November 28, 2018

Features That Make an Awards Management Platform a Win

An investment in an awards management system can have many rewards of its own -- so long as the system has the right features. What should you look for?

Annual awards and recognition programs are more than just a pat on the back -- they are a strategic and valuable initiative that supports, celebrates, and rewards the hard work that goes on in your community every day. They are also complex projects to run and manage, particularly at scale.

When the number of awards or the number of applicants hit certain numbers, or the review process becomes more complex, it's time to consider awards management software. With the help of a platform, you can get back to the “big picture” and focus on the mission of your organization, reduce tedious day-to-day tasks, and even create a fairer scoring and selection process. Before you start, look for these top seven features of great awards management platforms.  

1. Online applications 

While today you can find most applications online, this doesn’t mean the process is perfect. Editable PDFs require you to read through each individual submission and pull out the important data. Simple online web forms require the organization, sorting, and manual manipulation of the spreadsheets they populate. Ancillary files like portfolios or reference letters fill up email inboxes.

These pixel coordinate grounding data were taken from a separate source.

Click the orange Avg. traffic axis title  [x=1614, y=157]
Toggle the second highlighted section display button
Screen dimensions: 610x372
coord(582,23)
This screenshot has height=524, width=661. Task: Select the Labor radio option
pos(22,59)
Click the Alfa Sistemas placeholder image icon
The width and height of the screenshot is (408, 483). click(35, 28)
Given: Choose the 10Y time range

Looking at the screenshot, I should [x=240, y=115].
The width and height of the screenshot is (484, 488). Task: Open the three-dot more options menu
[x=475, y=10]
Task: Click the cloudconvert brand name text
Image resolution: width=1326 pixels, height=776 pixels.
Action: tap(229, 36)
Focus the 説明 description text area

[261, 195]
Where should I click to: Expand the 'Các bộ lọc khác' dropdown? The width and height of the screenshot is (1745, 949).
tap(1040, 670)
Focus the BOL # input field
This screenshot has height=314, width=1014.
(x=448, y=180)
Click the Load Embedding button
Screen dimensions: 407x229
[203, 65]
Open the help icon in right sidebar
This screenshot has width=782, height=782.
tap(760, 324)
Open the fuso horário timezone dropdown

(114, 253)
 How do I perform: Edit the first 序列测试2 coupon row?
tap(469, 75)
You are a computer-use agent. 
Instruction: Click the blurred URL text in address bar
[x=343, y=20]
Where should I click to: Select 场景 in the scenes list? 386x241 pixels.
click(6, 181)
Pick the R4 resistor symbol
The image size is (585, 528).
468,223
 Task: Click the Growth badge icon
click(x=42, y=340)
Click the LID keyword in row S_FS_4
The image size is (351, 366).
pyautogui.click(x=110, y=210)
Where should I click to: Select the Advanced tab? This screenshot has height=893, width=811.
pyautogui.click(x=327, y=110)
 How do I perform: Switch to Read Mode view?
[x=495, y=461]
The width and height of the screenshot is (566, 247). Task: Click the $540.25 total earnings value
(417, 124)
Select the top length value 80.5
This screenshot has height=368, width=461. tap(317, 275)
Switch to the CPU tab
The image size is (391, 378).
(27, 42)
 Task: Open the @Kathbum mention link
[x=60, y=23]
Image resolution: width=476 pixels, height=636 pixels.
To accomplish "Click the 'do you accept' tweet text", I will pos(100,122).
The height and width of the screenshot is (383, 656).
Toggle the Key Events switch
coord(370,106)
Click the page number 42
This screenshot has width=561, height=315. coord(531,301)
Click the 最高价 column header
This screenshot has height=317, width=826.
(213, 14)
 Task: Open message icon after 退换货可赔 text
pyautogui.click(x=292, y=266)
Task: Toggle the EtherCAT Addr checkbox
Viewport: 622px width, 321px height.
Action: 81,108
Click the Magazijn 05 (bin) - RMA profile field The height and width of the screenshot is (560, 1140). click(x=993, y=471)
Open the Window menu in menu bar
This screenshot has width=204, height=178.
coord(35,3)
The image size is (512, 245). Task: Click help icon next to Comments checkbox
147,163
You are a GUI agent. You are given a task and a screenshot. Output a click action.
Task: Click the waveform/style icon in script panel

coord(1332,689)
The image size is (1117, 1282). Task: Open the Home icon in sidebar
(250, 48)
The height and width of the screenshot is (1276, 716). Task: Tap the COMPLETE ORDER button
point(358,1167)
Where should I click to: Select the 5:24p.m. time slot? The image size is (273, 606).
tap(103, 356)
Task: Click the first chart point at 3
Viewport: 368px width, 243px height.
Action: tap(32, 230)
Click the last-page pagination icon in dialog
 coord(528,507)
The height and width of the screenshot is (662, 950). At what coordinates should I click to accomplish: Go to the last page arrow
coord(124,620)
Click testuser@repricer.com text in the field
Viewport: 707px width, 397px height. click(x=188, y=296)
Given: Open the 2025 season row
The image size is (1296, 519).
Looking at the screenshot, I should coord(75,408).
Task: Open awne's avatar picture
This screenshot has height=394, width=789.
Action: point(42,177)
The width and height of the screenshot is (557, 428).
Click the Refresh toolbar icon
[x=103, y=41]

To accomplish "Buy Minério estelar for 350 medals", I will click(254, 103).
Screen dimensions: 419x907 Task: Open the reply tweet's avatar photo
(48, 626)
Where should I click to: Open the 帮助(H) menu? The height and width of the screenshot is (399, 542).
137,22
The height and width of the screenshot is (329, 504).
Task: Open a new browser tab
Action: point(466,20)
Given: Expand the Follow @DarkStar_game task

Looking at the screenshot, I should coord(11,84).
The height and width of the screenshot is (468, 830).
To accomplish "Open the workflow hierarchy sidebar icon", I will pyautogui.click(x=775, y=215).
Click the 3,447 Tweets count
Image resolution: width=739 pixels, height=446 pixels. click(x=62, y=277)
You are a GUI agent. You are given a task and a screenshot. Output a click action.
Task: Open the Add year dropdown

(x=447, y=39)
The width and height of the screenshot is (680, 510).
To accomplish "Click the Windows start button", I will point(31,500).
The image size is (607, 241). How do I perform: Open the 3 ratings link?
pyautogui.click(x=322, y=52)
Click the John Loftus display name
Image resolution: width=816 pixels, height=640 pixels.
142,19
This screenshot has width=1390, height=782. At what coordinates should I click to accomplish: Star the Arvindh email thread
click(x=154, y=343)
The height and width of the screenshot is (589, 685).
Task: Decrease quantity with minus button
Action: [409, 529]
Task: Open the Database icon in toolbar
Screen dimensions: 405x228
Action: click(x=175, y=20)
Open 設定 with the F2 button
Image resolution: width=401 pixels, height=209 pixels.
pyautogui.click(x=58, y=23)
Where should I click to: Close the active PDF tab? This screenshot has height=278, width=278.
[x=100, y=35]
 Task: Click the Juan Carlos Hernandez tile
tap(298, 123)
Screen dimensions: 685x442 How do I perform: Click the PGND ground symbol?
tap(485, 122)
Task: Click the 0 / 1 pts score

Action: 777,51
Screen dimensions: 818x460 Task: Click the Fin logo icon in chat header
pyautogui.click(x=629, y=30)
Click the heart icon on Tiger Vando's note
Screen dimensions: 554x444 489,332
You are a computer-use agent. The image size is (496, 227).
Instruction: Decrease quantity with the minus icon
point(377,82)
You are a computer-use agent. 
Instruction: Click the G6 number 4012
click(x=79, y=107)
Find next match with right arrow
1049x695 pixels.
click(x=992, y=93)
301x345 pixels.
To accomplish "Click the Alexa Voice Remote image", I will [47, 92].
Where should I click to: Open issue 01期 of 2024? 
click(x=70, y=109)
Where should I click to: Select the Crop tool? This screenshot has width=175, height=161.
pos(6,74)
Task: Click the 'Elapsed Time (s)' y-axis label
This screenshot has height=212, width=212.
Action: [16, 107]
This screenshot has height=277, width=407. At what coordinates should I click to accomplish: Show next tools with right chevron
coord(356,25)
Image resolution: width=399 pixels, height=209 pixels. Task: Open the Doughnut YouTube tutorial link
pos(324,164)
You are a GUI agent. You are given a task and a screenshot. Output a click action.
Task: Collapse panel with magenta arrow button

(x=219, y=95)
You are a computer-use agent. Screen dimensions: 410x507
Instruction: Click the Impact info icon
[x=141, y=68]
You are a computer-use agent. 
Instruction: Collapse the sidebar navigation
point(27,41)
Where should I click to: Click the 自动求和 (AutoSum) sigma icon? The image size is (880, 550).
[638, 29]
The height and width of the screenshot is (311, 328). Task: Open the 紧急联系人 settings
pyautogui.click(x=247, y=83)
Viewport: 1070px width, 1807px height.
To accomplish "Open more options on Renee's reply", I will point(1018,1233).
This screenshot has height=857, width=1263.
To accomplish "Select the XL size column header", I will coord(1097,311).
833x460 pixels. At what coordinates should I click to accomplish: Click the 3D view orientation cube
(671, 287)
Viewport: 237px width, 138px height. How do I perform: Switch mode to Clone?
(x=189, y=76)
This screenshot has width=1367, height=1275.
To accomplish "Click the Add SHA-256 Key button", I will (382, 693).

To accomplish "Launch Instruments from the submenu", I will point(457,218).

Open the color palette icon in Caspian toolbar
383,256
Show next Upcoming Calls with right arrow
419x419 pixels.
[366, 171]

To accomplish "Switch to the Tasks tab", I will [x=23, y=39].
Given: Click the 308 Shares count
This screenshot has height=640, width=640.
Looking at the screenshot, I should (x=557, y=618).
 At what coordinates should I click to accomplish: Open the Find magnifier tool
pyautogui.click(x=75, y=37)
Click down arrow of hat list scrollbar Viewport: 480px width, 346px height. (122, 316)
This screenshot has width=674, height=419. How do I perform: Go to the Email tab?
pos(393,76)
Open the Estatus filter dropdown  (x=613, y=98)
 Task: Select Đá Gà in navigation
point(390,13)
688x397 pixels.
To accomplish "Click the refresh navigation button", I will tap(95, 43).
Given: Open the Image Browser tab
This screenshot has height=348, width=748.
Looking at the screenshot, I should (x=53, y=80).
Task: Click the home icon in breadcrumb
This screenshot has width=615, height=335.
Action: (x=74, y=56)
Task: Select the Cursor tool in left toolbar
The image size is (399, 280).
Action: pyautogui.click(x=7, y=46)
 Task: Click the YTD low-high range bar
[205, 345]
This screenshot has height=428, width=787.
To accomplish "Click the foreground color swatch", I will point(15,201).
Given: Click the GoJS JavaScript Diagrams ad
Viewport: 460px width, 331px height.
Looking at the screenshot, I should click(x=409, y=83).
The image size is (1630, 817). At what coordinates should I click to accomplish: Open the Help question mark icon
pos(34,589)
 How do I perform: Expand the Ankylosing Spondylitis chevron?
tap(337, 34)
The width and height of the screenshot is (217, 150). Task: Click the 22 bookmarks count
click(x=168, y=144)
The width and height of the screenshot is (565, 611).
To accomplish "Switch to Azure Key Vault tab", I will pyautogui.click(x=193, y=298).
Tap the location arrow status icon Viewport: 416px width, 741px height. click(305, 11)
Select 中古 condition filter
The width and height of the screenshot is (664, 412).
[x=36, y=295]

With an awards management platform's online submission portal, the software does all the collection, sorting, and tracking for you, and your database has clean files of each applicant, all their information, responses, files, and more. 

2. File uploads

Above we mentioned how these files can end up in inboxes, mailboxes, or lost all together. In addition to having a system that can allow uploads and automatically store them with the rest of the application data, look for a system that allows you to request any file you need. JPEGS, EPSs, Mov.4, MP3 ... you know what you need. It should be able to be uploaded.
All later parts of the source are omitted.